Um corpo pode afetar e ser afetado de inúmeras maneiras por corpos externos (E., II, prop. 13 post. 3 e 6), enquanto a mente cria ideias dessas afecções e desses corpos de uma forma confusa e fragmentada, vivendo imaginariamente a partir de imagens, sensações e memórias criadas pelas formas que o corpo foi afetado. O conhecimento gerado desta forma pela mente não apreende a essência dos corpos externos e tampouco de seu próprio corpo, mas gera associações, diferenciações, generalizações e conexões entre essas imagens para se orientar no mundo, ao que se chama de ideias imaginativas (CHAUÍ, 2011).

As ideias imaginativas urdem um tecido de relações e causalidades abstratas que pretendem oferecer-se como explicação dos acontecimentos, como interpretação dos afetos e como conhecimento do real. Embora a gênese das imagens esteja nas afecções corpóreas (a maneira pela qual o corpo se percebe e percebe os demais corpos quando afetados por eles ou quando os afeta), na mente, as ideias imaginativas envolvidas pelas imagens corporais desconhecem essa gênese e fabricam outra, como se as ideias imaginativas houvessem nascido sem relação com as imagens corporais. (...) A imaginação relaciona imagens por semelhança, contiguidade espacial e sucessão temporal, opera com analogias e, para explicar o que não compreende e cuja causa verdadeira ignora, inventa uma causalidade nova e inexistente, a causalidade segundo fins, ou causa final (CHAUÍ, 2011, p.153-154).

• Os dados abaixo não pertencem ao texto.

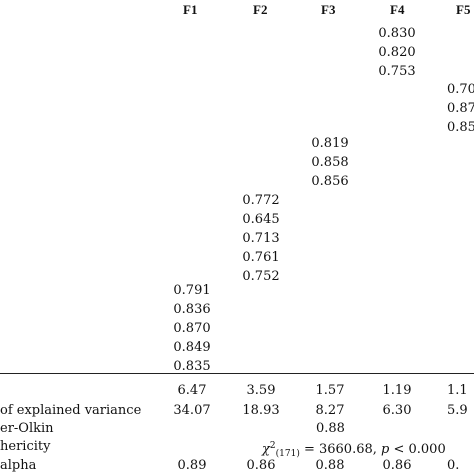 The height and width of the screenshot is (474, 474). I want to click on loading-cell: 0.856, so click(330, 182).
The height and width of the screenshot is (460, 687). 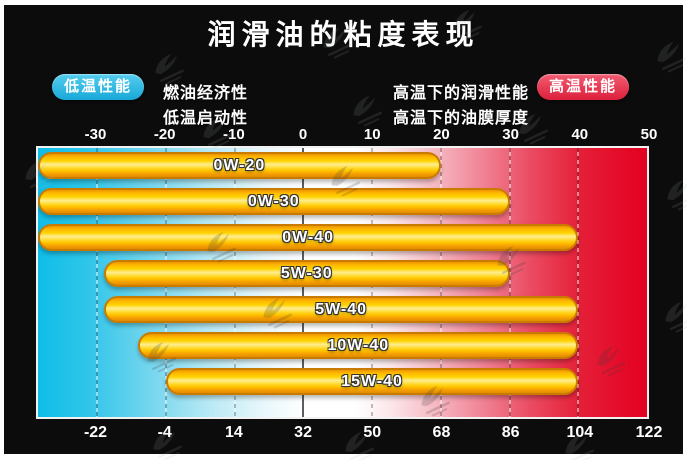 What do you see at coordinates (583, 87) in the screenshot?
I see `hot-performance-badge: 高温性能` at bounding box center [583, 87].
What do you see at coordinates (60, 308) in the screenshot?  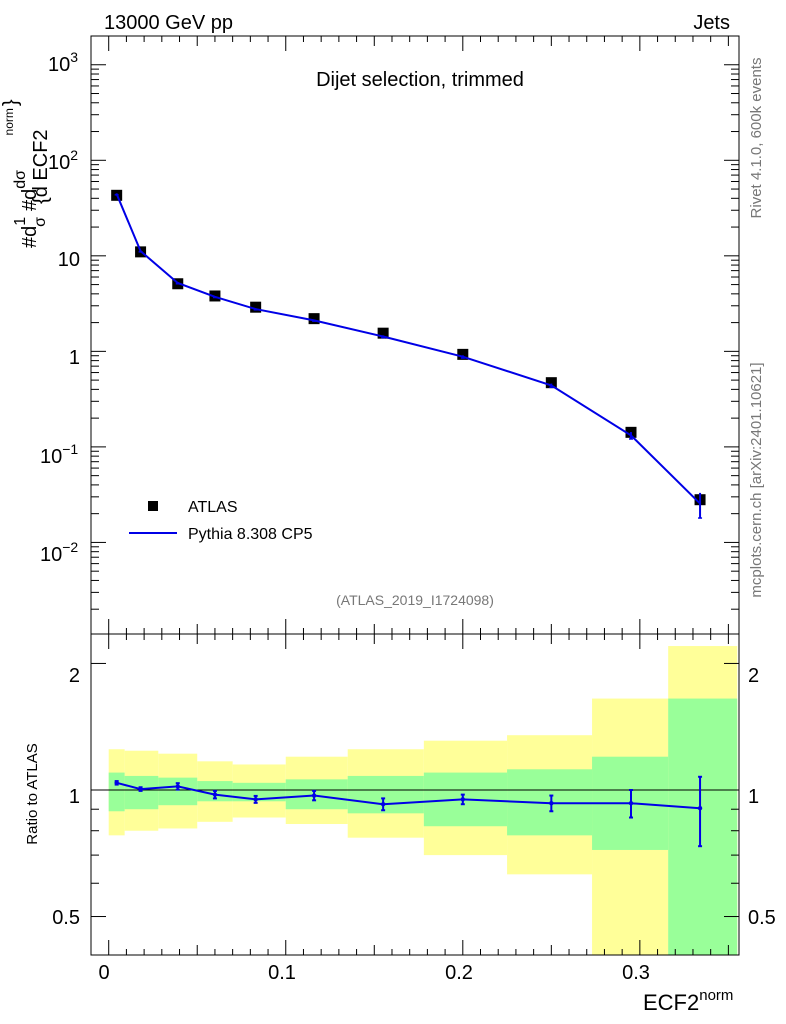 I see `main-y-tick-labels: 10³ 10² 10 1 10⁻¹ 10⁻²` at bounding box center [60, 308].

Espinosa chama esse encadeamento de ideias imaginativas como ordem comum da

Natureza, na qual as coisas se relacionam sem, no entanto, sabermos por que e como isso

acontece. No entanto, esta não é a expressão da potência da mente, mas sim o primeiro gênero do conhecimento da realidade. O acesso à verdade se dá quando a mente assume a sua potência natural para pensar e, assim, buscando a gênese e as causas adequadas e eficientes do que ocorre no mundo, gera ideias adequadas e nos faz reconhecer aquilo que o filósofo denomina de ordem

Neste sentido, Espinosa apresenta três gêneros de conhecimento, sendo o primeiro relacionado à imaginação e vinculado às percepções por experiência vaga e às ideias imaginativas surgidas a partir destas percepções; o segundo relacionado ao exercício da razão, constrói noções comuns a partir das propriedades gerais das partes e do todo, no entendimento das leis universais da natureza e da concordância ou conveniência entre as partes; e o terceiro gênero, exercício próprio do intelecto que expressa o atributo divino, que conhece adequadamente as essências singulares das coisas por meio de uma ciência intuitiva (E., II, prop. 40 escólio 2). A passagem das ideias inadequadas da mente (do primeiro gênero do conhecimento) para as ideias adequadas (do segundo e terceiro gênero) é a expressão do aumento da potência do indivíduo (CHAUÍ, 2011).